Aujourd’hui donc, Joseph R. Biden va prêter serment et devenir le 46e président des États-Unis. La Constitution étatsunienne (article II, section 1) requiert que le président prête serment. On annonce qu’il le fera la main posée sur une Bible familiale avec une croix celtique sur le dessus. On verra si les images le confirment.
L’usage veut que le nouveau président (j’espère pouvoir écrire la nouvelle présidente bientôt) prête serment sur un livre (sauf Theodore Roosevelt qui, installé de toute urgence en 1901, n’a utilisé aucun objet), un livre qui a toujours été une Bible, sauf pour John Q. Adams (1825) qui a juré sur un livre de loi et Lyndon B. Johnson (1963) sur le missel de John F. Kennedy.

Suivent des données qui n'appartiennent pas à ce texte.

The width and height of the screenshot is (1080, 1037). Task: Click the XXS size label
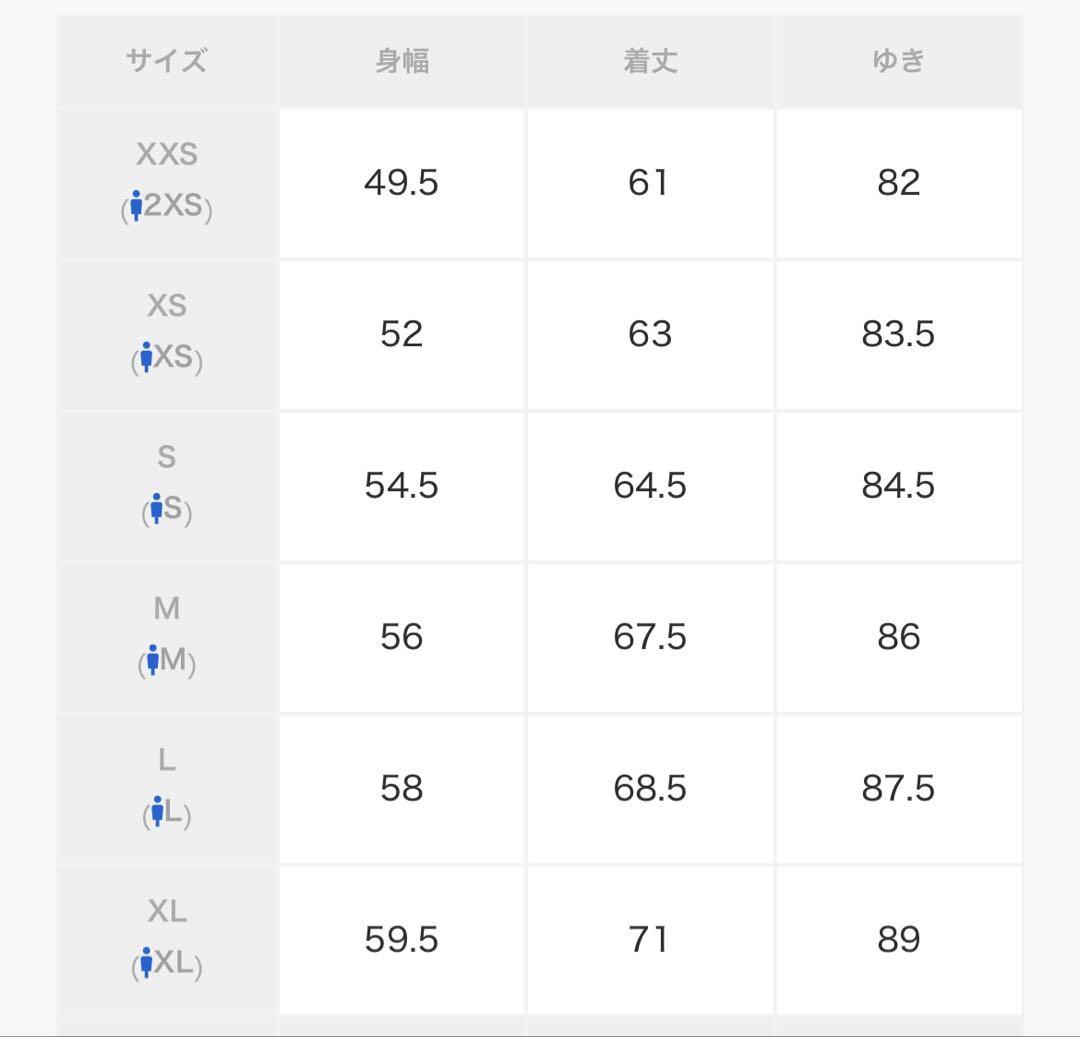click(x=167, y=154)
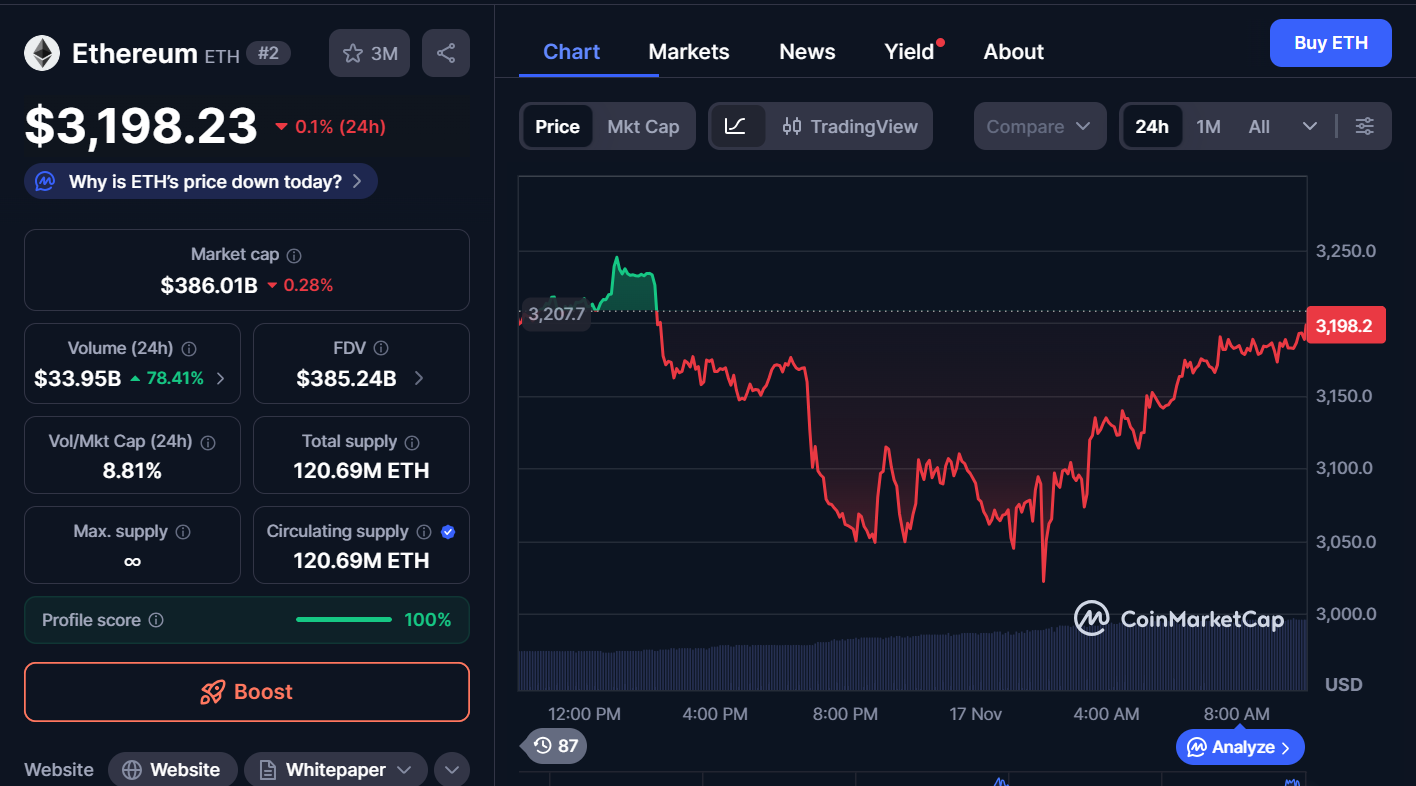1416x786 pixels.
Task: Click the Boost rocket icon
Action: (x=213, y=691)
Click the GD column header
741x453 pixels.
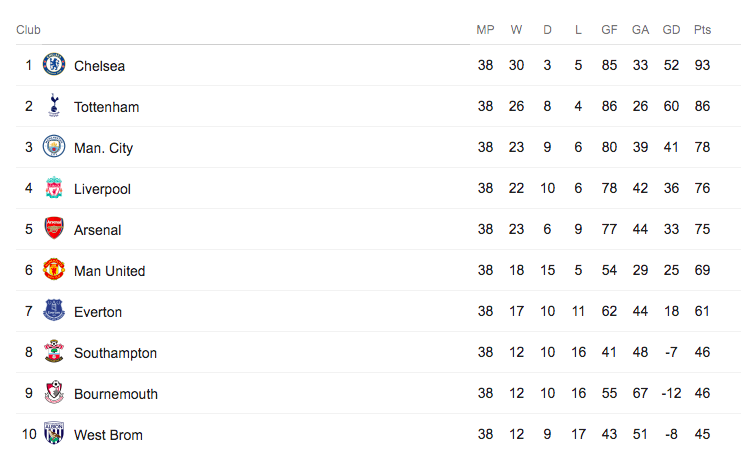(x=671, y=30)
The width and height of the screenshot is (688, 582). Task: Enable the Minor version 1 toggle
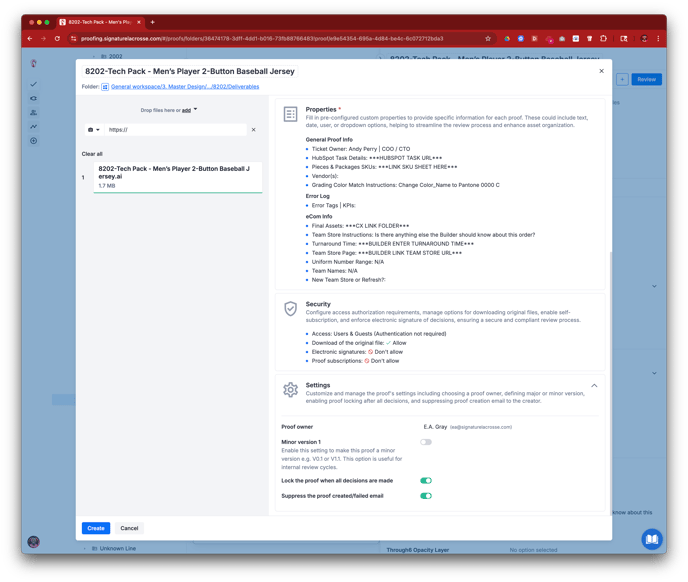pos(426,442)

Dans ce contexte, plus que la Bible, c’est «quelle Bible?» qui devient signifiant. Or, le comité d’organisation des cérémonies d’investiture tient une liste non exhaustive des Bibles utilisées, ce qui fait le bonheur des chercheur·es. Certaines ont une valeur particulière et transmettent un message particulier.

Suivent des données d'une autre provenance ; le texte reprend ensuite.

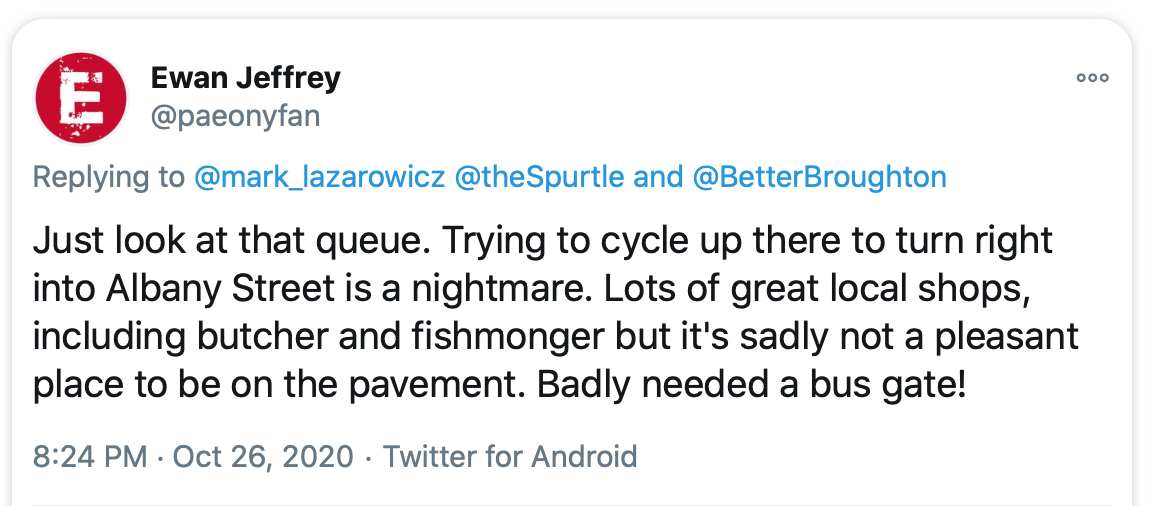
Task: Click 'Badly needed a bus gate!' sentence
Action: point(752,386)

Si, en 1789, George Washington prête serment sur une Bible qu’il emprunte à une loge maçonnique de New York, pendant presque deux siècles, la Bible est souvent une Bible personnelle ou familiale qui semble suffire en elle-même. Les choses changent au 20e siècle, notamment quand Harry S. Truman en 1949 superpose deux Bibles ce qui permet de transmettre un double message: de continuité quand il utilise la Bible de sa première investiture et peut-être d’inscription dans une histoire plus large en choisissant un fac-similé de la Bible de Gutenberg. À la fin du 20e siècle, la Bible permet de revendiquer un héritage, comme en témoigne l’utilisation de la «Bible de George Washington» notamment par James E. Carter (1977) et Georges H. W. Bush (1989). Jugée trop fragile, elle ne peut plus être utilisée depuis, ce qui explique que Barack H. Obama et Donald J. Trump prêtent serment sur la Bible d’un autre «grand président», Abraham Lincoln. En 2013, Barack H. Obama lui ajoute une Bible ayant appartenu à Martin Luther King Jr, celle qu’il utilisait quand il prêchait, aux dires de ses filles.

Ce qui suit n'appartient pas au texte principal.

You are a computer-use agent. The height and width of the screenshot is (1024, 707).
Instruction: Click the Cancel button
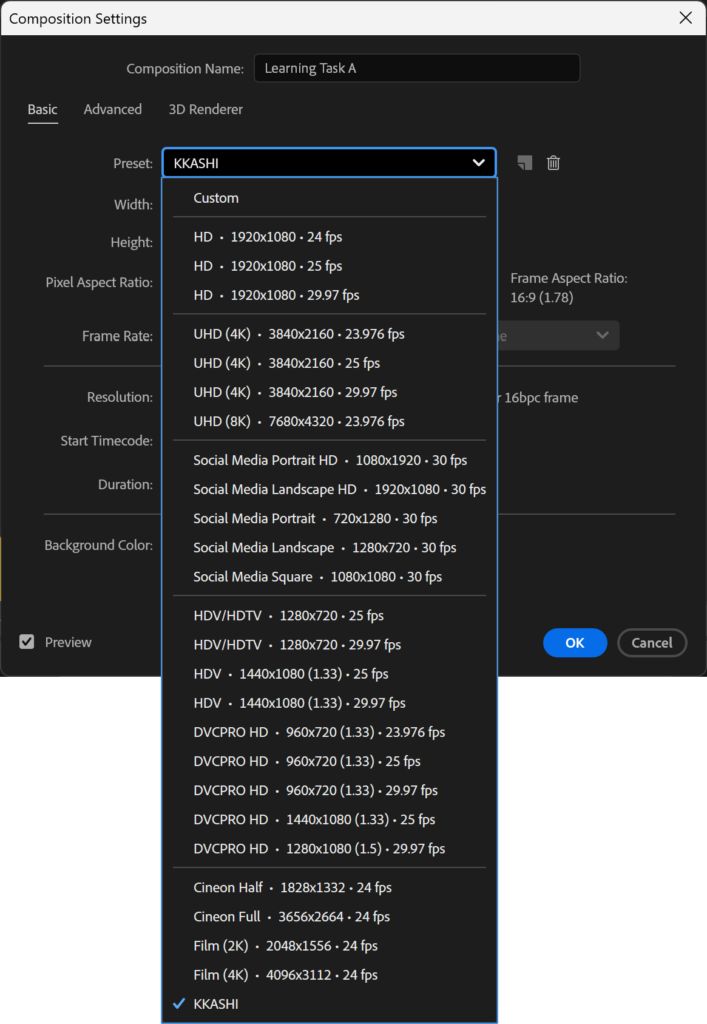click(x=651, y=643)
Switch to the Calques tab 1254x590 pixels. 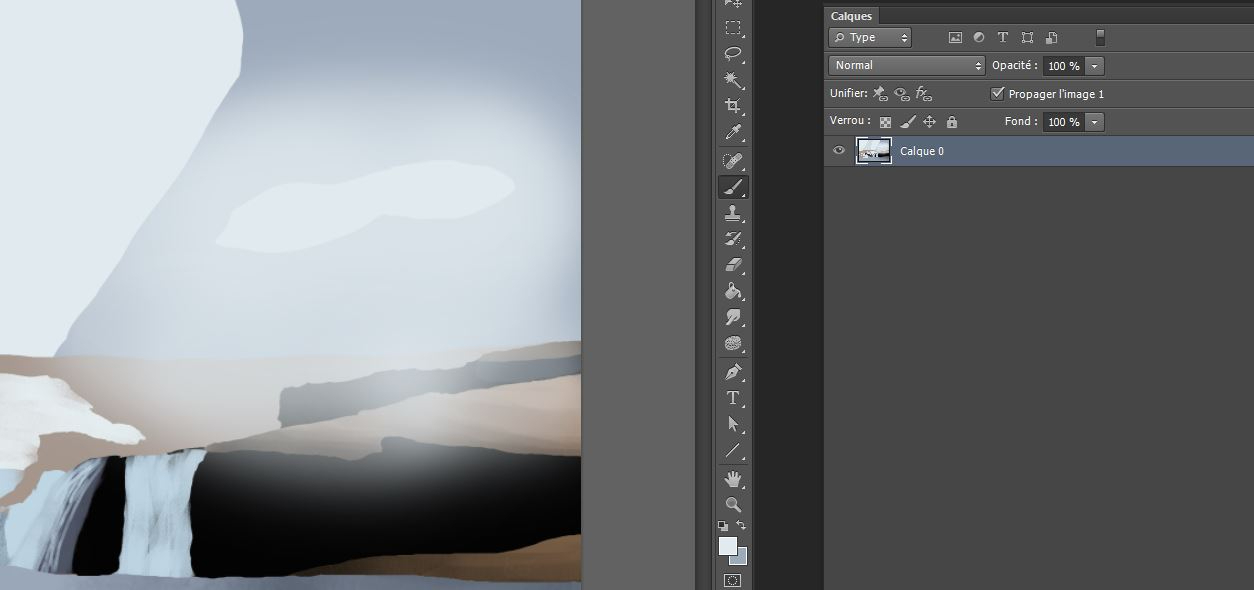click(x=851, y=16)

Quand la Bible est ouverte, on peut approfondir la recherche et considérer que le choix de verset transmet lui aussi un message. En voici quelques-uns des plus significatifs:
- Le texte le plus fréquent (3 utilisations, dont 2 par Ronald W. Reagan) vient du deuxième livre des Chronique: «Si mon peuple, sur qui est invoqué mon nom, s’humilie, prie et me recherche, s’il revient de ses voies mauvaises, moi, je l’entendrai depuis le ciel, je pardonnerai son péché et je guérirai son pays. » 2 Chroniques 7, 4
- Succédant à trois mandats républicains, William J. Clinton (1997) choisit : «Grâce à toi, on rebâtira sur les ruines d’autrefois, tu relèveras les fondations des générations passées; on t’appellera “Celui qui répare les brèches”, “Celui qui restaure les sentiers, pour rendre le pays habitable”.» Ésaïe 58,12
- Richard Nixon qui finit par faire la paix au Viêt-nam après y avoir fait la guerre: «Il sera juge entre les nations, il sera l’arbitre d’une multitude de peuples. De leurs épées ils forgeront des socs de charrue, de leurs lances des serpes : une nation ne lèvera plus l’épée contre une autre, et on n’apprendra plus la guerre.» Ésaïe 2,4
- En pleine crise, Franklin D. Roosevelt (1933): «Or maintenant trois choses demeurent: la foi, l’espérance, l’amour ; mais c’est l’amour qui est le plus grand.» 1 Corinthiens 13
- En 1789, la Bible utilisée par George Washington: «Zabulon demeure sur la côte des mers, il se tient sur la côte des bateaux, et ses confins touchent à Sidon. » Genèse 49,13. Il semble que le livre était ouvert au hasard.
Les présidents ont-ils appliqué les programmes de gouvernement indiqués par ces versets ? Je n’ajoute aucun commentaire.